> _取り組む課題_
1. 講演会報告の文章のうち、「日付 2018年1月31日(水)」から「れていることが印象的だった。」まで(「れていることが印象的だった。」を含む)を、「講師」を「講演者」に置き換えて書き直しなさい。
2. 講演会報告によると、学術講演会は2018年1月31日の何時から開催されたか。

___ 練習用本文 ___

学術講演会・学術交流・法談会

日付 2018年1月31日(水)
講演者 名古屋テレビ放送株式会社代表取締役社長
横井 正彦 氏
タイトル 「放送の自由と自律――ネット時代のテレビの公共性」
場所 中京大学名古屋キャンパス9号館第1会議室

法学研究科では、2018年1月31日(水)15時30分より、名古屋キャンパス9号館第1会議室において、名古屋テレビ放送株式会社代表取締役社長の横井正彦氏を講師にお招きし、「放送の自由と自律――ネット時代のテレビの公共性」と題する学術講演会を開催した。

ご講演は「中京大学とメ~テレとのかかわり」を述べるところから始まった。次に、講師は、新聞とテレビの双方に携わってきたご経験から、(新聞と比べた)テレビというメディアの特性を明らかにした。すなわち、①法による規制をうけることと、②技術に規定されるメディアであることであり、これらはそれぞれ、新聞には許されない公的規制が、なぜ放送には許されるのか(①)、メディア状況が変わりゆくなか、テレビの役割はどうなるのか(②)という論点を浮かび上がらせる。以下では、これらの論点に焦点を当ててご講演が進められたが、その際、講師のご経験にとどまらず、古今東西の歴史的出来事や著名人の発言を縦横に駆使してお話を進められていることが印象的だった。
そして、①については、電波の希少性と社会的な影響力の大きさを軸に、放送の権力性を、②については、放送法の構造から読み取れる「自由と自律」の精神を基底とした放送の公共性を語られた。

ご講演後には、憲法的見地、国際法的見地、行政法的見地といった多分野にわたる質疑応答が活発に行われ、大変有意義な講演会となった。

___ 提示された記録 ___

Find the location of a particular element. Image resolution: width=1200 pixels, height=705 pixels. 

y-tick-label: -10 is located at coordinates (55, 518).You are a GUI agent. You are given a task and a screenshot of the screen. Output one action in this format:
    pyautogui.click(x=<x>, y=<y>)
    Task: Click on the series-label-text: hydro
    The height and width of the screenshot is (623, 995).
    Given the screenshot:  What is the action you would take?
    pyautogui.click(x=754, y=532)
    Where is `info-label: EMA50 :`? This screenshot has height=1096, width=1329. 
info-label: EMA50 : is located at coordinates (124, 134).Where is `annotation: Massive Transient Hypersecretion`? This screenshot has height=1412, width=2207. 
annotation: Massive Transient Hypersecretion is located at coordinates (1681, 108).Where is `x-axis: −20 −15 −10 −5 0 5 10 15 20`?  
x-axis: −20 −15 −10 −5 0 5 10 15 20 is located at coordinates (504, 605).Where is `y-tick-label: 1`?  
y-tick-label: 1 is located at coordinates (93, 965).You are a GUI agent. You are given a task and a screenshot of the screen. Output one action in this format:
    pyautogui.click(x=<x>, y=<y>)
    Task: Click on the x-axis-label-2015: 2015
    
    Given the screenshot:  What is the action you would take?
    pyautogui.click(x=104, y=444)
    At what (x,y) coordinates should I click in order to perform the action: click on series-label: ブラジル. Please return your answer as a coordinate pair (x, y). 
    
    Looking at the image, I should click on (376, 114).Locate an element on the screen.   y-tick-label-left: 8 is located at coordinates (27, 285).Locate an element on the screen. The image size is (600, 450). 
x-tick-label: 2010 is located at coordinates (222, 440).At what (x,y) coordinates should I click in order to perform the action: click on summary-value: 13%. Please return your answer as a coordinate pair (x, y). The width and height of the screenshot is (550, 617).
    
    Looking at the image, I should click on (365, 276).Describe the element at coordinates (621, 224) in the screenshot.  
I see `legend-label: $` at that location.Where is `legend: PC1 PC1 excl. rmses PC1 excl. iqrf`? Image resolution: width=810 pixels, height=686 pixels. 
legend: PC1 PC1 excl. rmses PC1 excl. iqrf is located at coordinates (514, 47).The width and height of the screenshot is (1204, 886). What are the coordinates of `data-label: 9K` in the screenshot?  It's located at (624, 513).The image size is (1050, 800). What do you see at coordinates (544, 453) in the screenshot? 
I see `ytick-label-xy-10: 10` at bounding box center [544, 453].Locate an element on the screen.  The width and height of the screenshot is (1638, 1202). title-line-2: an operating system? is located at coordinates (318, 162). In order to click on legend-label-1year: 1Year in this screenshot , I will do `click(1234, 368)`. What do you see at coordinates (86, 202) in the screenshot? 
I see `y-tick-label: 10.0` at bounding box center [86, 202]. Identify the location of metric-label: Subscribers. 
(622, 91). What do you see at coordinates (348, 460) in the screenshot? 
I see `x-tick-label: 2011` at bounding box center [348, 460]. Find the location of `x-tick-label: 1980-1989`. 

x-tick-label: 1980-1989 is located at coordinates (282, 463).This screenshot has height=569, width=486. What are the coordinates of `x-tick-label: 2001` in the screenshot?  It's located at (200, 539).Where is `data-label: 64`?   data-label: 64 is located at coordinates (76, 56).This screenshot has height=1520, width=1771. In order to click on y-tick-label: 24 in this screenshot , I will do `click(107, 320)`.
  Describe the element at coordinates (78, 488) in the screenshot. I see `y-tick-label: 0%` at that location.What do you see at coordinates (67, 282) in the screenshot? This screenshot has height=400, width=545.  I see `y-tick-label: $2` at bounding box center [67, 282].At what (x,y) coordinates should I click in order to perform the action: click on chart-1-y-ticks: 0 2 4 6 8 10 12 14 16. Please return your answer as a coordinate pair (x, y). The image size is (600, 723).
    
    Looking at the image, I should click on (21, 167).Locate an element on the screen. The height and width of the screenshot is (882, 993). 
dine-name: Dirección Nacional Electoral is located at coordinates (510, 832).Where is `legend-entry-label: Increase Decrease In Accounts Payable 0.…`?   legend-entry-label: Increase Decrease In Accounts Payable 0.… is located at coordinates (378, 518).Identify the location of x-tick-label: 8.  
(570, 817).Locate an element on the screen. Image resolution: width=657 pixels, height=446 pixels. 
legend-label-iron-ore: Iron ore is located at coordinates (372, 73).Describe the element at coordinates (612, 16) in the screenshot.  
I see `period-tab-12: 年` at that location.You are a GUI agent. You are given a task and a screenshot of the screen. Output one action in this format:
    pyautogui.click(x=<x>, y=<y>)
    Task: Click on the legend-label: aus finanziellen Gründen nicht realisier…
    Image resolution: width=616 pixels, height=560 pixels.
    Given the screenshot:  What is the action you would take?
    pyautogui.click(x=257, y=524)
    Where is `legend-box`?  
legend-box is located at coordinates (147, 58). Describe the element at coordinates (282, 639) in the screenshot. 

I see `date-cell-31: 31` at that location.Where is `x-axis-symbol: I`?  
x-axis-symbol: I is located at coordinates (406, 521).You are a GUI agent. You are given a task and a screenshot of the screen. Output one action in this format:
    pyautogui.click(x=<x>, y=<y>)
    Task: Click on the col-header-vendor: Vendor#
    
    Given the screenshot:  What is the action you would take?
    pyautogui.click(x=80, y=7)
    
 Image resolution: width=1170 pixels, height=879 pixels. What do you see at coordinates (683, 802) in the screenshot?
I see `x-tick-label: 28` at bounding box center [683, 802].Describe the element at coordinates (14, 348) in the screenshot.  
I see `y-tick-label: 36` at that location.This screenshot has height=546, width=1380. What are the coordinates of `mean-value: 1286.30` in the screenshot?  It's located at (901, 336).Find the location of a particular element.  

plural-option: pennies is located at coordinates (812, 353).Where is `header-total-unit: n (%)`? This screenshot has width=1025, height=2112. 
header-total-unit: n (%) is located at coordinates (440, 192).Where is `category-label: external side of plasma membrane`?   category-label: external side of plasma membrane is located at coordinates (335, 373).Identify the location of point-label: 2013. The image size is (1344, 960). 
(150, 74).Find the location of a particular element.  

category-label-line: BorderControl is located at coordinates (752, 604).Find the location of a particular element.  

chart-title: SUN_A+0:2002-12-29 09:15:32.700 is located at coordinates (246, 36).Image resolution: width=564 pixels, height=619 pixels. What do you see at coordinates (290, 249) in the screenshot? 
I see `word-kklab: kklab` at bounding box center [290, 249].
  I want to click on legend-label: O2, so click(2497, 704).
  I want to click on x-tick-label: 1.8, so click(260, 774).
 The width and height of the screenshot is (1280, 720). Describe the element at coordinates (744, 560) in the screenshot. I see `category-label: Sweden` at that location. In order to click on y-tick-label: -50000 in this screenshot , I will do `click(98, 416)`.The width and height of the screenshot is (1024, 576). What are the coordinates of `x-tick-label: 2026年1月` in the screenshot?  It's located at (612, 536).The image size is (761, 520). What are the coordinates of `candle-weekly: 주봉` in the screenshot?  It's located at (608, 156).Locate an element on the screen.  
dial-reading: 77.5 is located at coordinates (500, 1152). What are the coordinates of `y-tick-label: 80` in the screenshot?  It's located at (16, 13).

___

> _練習問題の解答_
1.
日付 2018年1月31日(水)
講演者 名古屋テレビ放送株式会社代表取締役社長
横井 正彦 氏
タイトル 「放送の自由と自律――ネット時代のテレビの公共性」
場所 中京大学名古屋キャンパス9号館第1会議室

法学研究科では、2018年1月31日(水)15時30分より、名古屋キャンパス9号館第1会議室において、名古屋テレビ放送株式会社代表取締役社長の横井正彦氏を講演者にお招きし、「放送の自由と自律――ネット時代のテレビの公共性」と題する学術講演会を開催した。

ご講演は「中京大学とメ~テレとのかかわり」を述べるところから始まった。次に、講演者は、新聞とテレビの双方に携わってきたご経験から、(新聞と比べた)テレビというメディアの特性を明らかにした。すなわち、①法による規制をうけることと、②技術に規定されるメディアであることであり、これらはそれぞれ、新聞には許されない公的規制が、なぜ放送には許されるのか(①)、メディア状況が変わりゆくなか、テレビの役割はどうなるのか(②)という論点を浮かび上がらせる。以下では、これらの論点に焦点を当ててご講演が進められたが、その際、講演者のご経験にとどまらず、古今東西の歴史的出来事や著名人の発言を縦横に駆使してお話を進められていることが印象的だった。

2. 15時30分から開催された。